Снег все хороводит. Похоже, будет холодно.
Куда мы идем, я не знаю. Где-то близко железнодорожная станция: слышны уханья и свистки паровозов.
Очень скоро мы выбрались из темных лагерных трущоб к свету и шуму площади Курского вокзала. Под ногами хрустит снег. Сосредоточенные лица моих проводников совершенно не располагают к вопросам и разговору.
На перроне готовая к отправлению электричка, а народ все бежит к вагонам, заполняя безразмерное их нутро. Мы прошли несколько крайних, выбрали тамбур посвободнее и остались в нем. Сопровождающие стояли справа и слева, поджимая меня, а к отходу электрички людей набилось так много, что с мешком за спиной трудно было развернуться.

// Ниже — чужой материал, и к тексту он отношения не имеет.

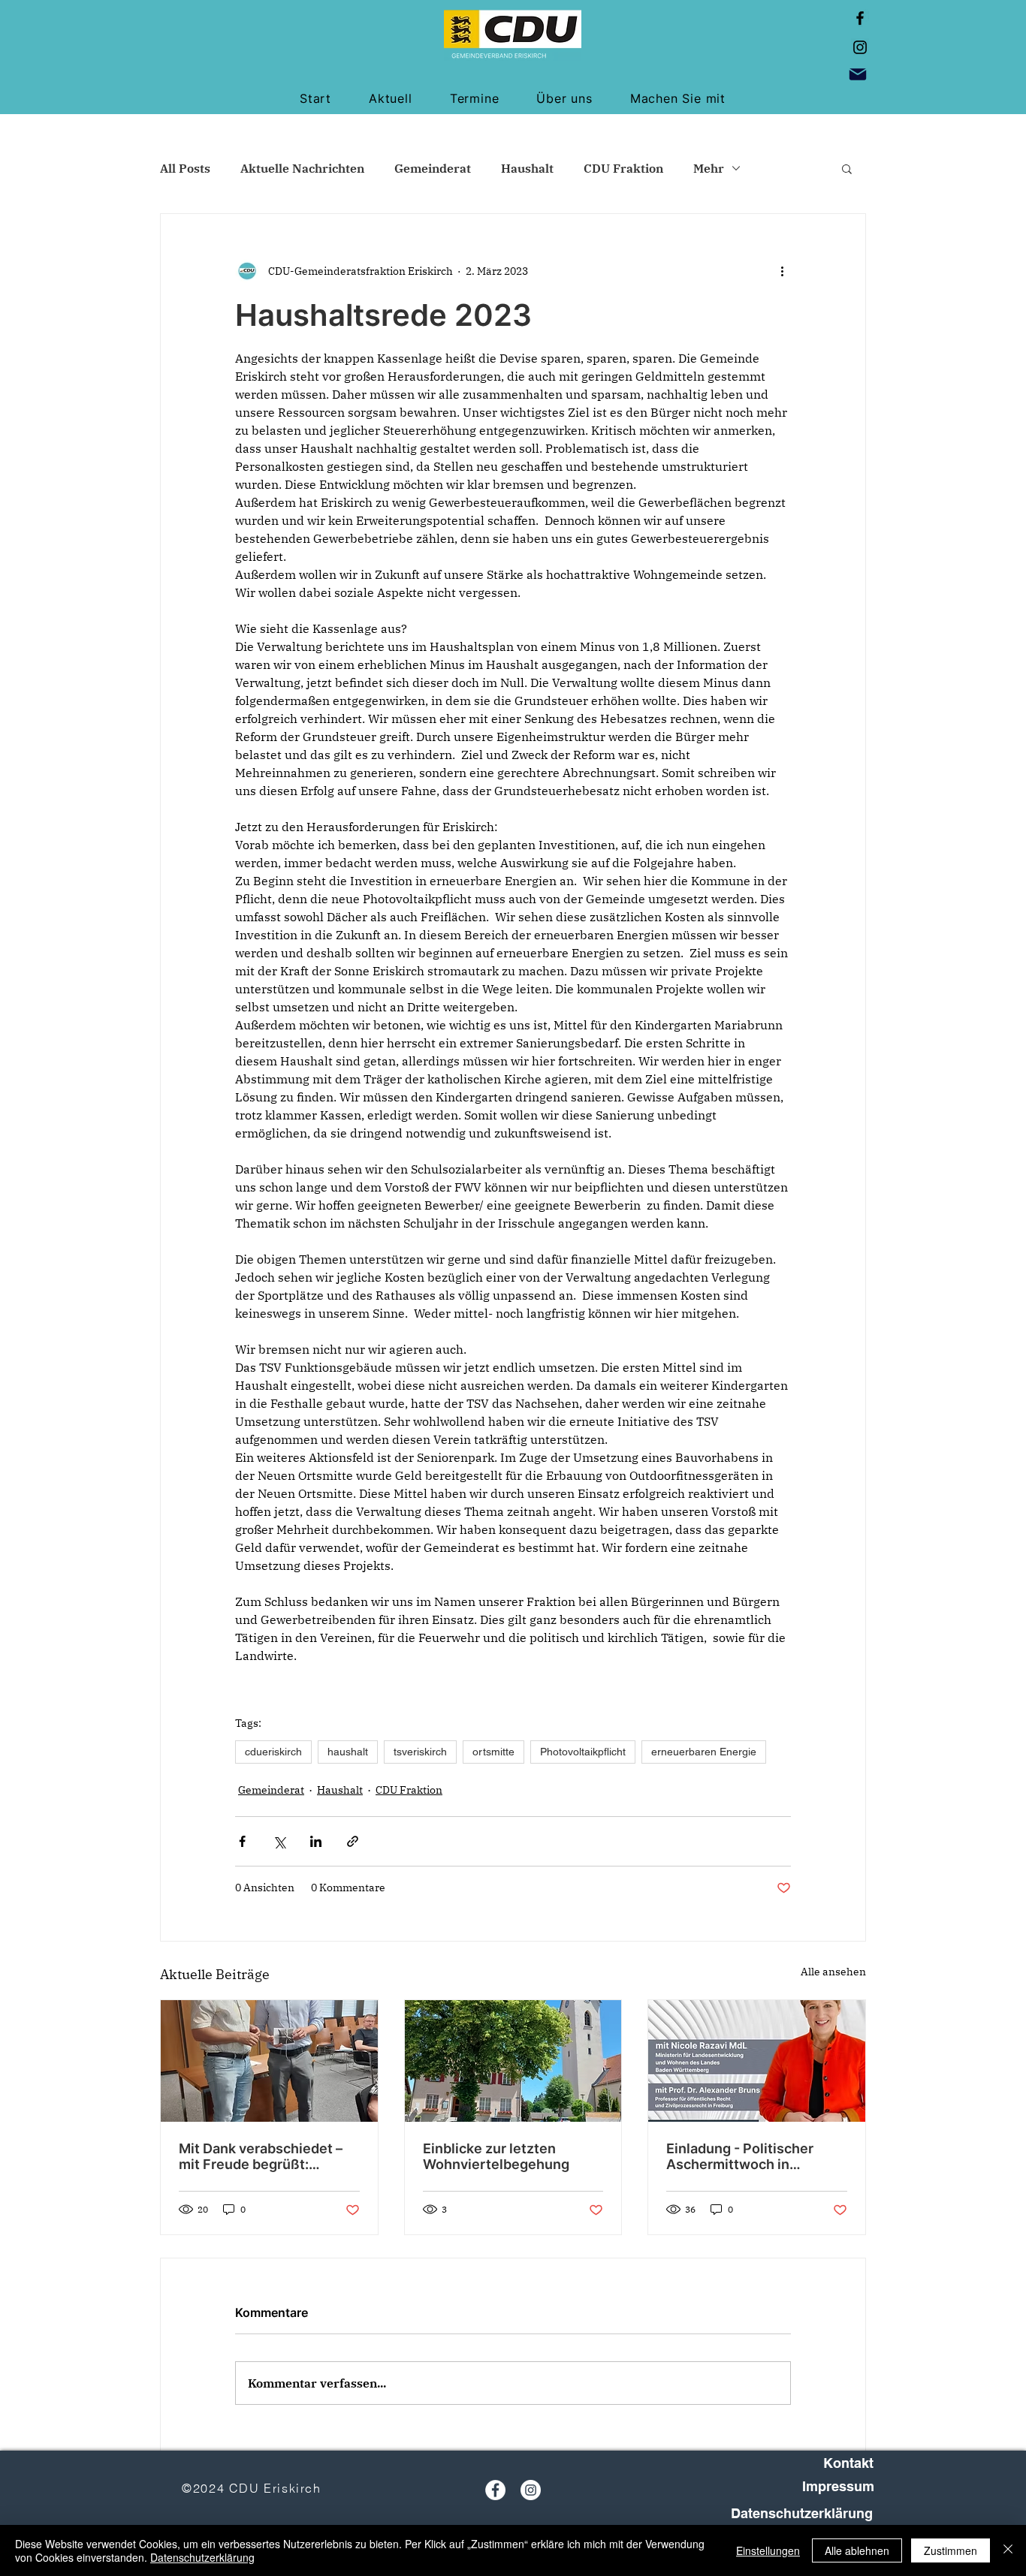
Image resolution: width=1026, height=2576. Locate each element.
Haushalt (527, 168)
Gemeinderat (432, 168)
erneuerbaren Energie (703, 1752)
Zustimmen (950, 2550)
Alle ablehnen (857, 2550)
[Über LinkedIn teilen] (316, 1841)
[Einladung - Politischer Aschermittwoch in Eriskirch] (756, 2061)
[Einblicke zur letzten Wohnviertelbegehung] (513, 2061)
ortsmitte (493, 1752)
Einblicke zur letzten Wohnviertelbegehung (496, 2156)
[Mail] (858, 74)
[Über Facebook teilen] (242, 1841)
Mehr (708, 168)
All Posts (185, 168)
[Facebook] (860, 18)
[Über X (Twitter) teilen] (279, 1841)
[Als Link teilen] (353, 1841)
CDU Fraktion (623, 168)
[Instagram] (860, 47)
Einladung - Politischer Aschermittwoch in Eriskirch (739, 2156)
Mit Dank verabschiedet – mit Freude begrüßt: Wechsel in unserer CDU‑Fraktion (261, 2156)
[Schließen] (1008, 2550)
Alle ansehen (833, 1971)
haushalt (347, 1752)
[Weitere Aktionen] (782, 271)
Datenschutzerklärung (202, 2557)
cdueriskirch (273, 1752)
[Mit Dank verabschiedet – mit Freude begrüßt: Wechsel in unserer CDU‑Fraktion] (269, 2061)
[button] (847, 168)
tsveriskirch (420, 1752)
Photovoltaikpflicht (583, 1752)
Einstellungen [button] (768, 2550)
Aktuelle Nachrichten (302, 168)
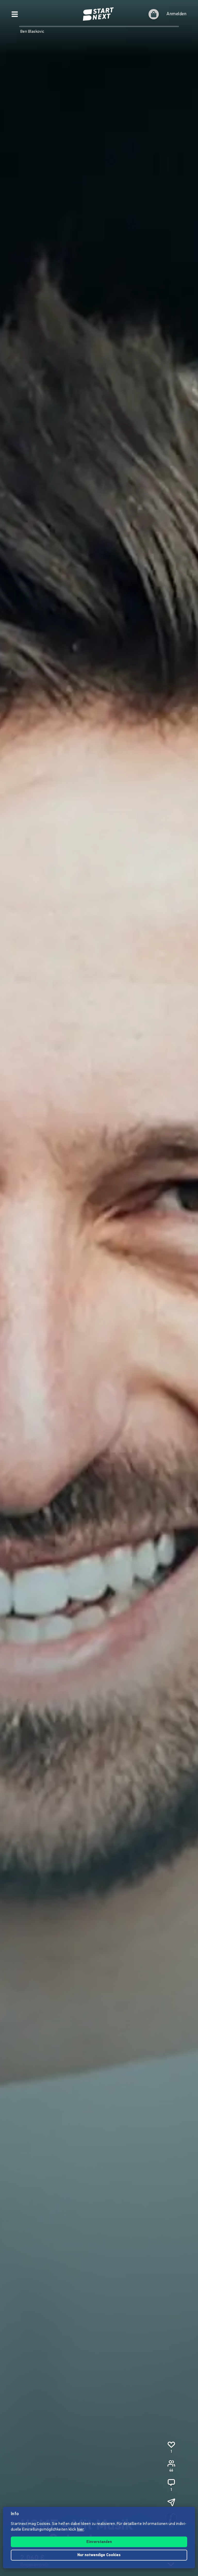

Электричка рванулась вперед, со скрипом и лязгом преодолевая стыки путей, подбрасывая и раскачивая пассажиров в вагонах. Куда везут и зачем, известно только им, стоящим рядом, но они хранят гробовое молчание, и оно очень «красноречиво», так как я начинаю понимать свое положение. Ехали долго. Позади остались заснеженные платформы Подмосковья, и чем дальше оставалась Москва, тем больше становилось снега.
Тамбур и вагон стали свободнее. Следующая остановка заставила многих подготовиться к выходу. Сопровождающие предупредили об этом меня.
Крупный райцентр Подольск — знакомое, уже осевшее в памяти название, 42-й километр от Курского вокзала. Электричка сбавила скорость и остановилась. На перроне крупными буквами бросилась надпись «Подольск».
2.
Я был арестован 17 декабря 1945 года, в подмосковном Подольске, в следственном управлении контрразведки СМЕРШ, куда меня привезли для предъявления ордера на арест и производства следствия.
С этого момента для меня наступил новый отсчет времени, произошли перемены в моем правовом положении: из временно задержанного репатрианта я стал заключенным, которому было предъявлено тяжелое обвинение в измене Родине.
Я хорошо помню и теперь этот вечер и хочу рассказать о нем.
Рядом со станцией Подольск проходила укатанная санями и машинами дорога, по одну ее сторону бескрайний пустырь, по другую заборы, ограды, палисадники и сложенные из бревен дома.
Несколько минут мы добирались до жилых строений, пока не подошли к высокому, сколоченному из досок, забору. За ним участок непонятной территории. Но вот и калитка — она оказалась незапертой. Вероятно, подольчане знали это «заведение» и обходили его стороной. Мы вошли в пустой темный двор и направились к большому одноэтажному бревенчатому дому. Наружная дверь была открыта настежь.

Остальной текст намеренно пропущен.